Posted by tanyaslogos none (My Page) on
Thu, Jul 11, 13 at 20:58

Hello fellow fruit fanatics!

I have recently inherited two mature peach trees that my uncle planted around 10+ years ago. They have always been healthy and abundant.

After a long two year battle with COPD my aunt passed away and left the house/trees to me. Since I had been living with her for the last two years I am familiar with the trees but have only picked the fruit and cleared the fallen - I don't think they have been sprayed or pruned more than once in the last two years.

Anywhoooo this year they are both gorgeous and have plenty of peaches on them.

however the bark is covered with this clear and or amber gelatin like substance.

I have looked at a ton of photos of the borers sap but still not sure if this is a borer or a canker or a fungus. I can't see any worms or holes and the entire tree has this jelly on it an it also has this moss / fungus on it.

I believe the fungus / moss has been on there for a few years at least but I am pretty sure the jelly is new.

The only thing I have done different this year from the last two years was place grass clippings around the base of the trees in hopes of making the fallen fruit easier to pick up (splatted peaches are not easy to pick out of grass!)

I would really love to save these trees because they were a part of my aunt and uncle and I am pretty fed up with death at the moment.

Thanks for any insight - if you need additional photos just let me know. My camera died so I am stuck taking photos with my cell phone. :(


Follow-Up Postings:

RE: peach tree borer, canker, or fungus?

  • Posted by mjmarco Zone 6 Upstate NY (My Page) on
    Fri, Jul 12, 13 at 8:22

Sometimes this leakage is caused by borers, sometimes it's due to wetness with the high sap pressures of early spring. Hose off the gel and look carefully around the base or where the sap was of the tree.
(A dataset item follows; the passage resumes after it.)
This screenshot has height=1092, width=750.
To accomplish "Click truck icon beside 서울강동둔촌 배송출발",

If you do not see borer holes you are in the clear. Just leave the tree alone and it will heal itself up. It's also not a fungus or other disease. I have had this happen several times on young peach and nectarine trees. If it is borers get a insect spray for fruit trees that will protect it you can dig out the borer with a coat hanger if you have them.
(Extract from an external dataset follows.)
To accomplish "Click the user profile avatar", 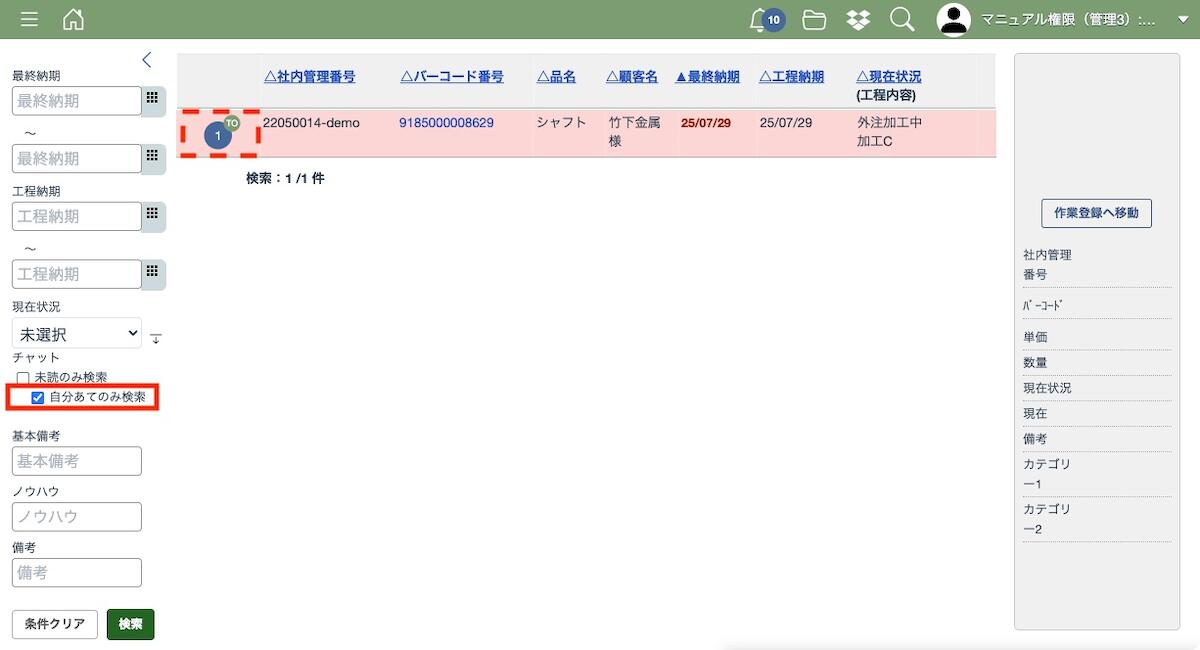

Your not giving your location so it hard to know your weather...but those trees look great you do need to trim them or thin some peaches in the future to get a bigger peach, It also helps the tree with less stress on the branches.

I wish I didn't need to spray my trees and could have what you get...that' s great!
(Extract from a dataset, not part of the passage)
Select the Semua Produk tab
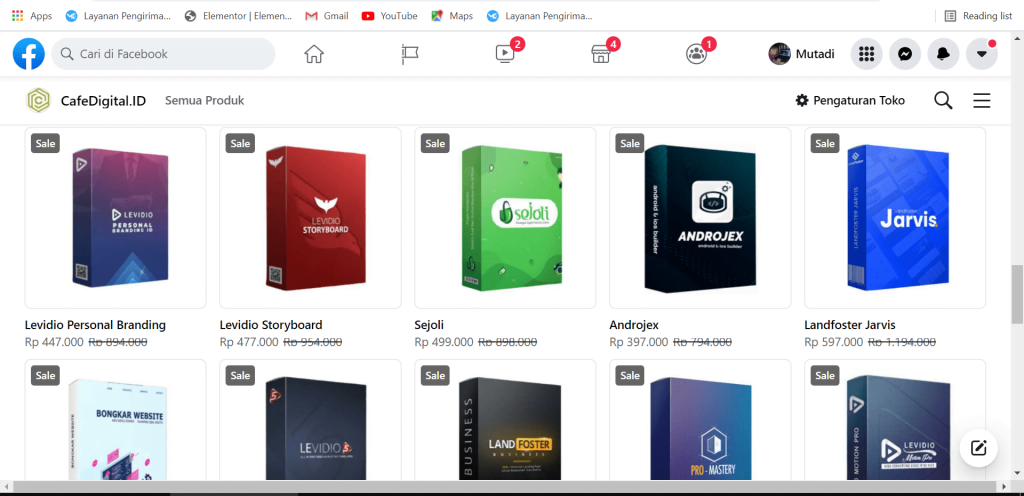204,101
RE: peach tree borer, canker, or fungus?

Thank you Mjmarco!

I just went outside and wiped off the jelly in several different areas and poked gently with a paperclip to see if there were any holes that I couldn't see.

No holes.


I am in Berlin Maryland and we have had a fairly wet spring/summer so hopefully I am in the clear and these trees will heal themselves.

I will also take your advice and thin out the peaches. I guess it is too late to do that this season. :(

The trees are located in town limits which may be why they aren't very buggy. The town sprays for mosquitoes so maybe it helps with the rest of the buggers.

Thanks again for your input. Greatly appreciated!

RE: peach tree borer, canker, or fungus?

  • Posted by eboone 6a - SW PA (My Page) on
    Fri, Jul 12, 13 at 22:55

Thinning the peaches helps with getting larger sized fruit but that has to be done much earlier, ideally when they are about thumbnail sized or so. But it can also help with protecting the tree from broken limbs-you might want to look the trees over closely for badly bending branches and unload some a little, and think about what the next big wind could do blowing those weighted branches around a bit.

RE: peach tree borer, canker, or fungus?

If it isn't borers, then it's gumosis, which is a fungus that attacks trees that are under stress. Your trees are under stress from the weight of all that fruit plus the additional weight from rain.
There's no real cure for it, but It will shorten the life of the tree.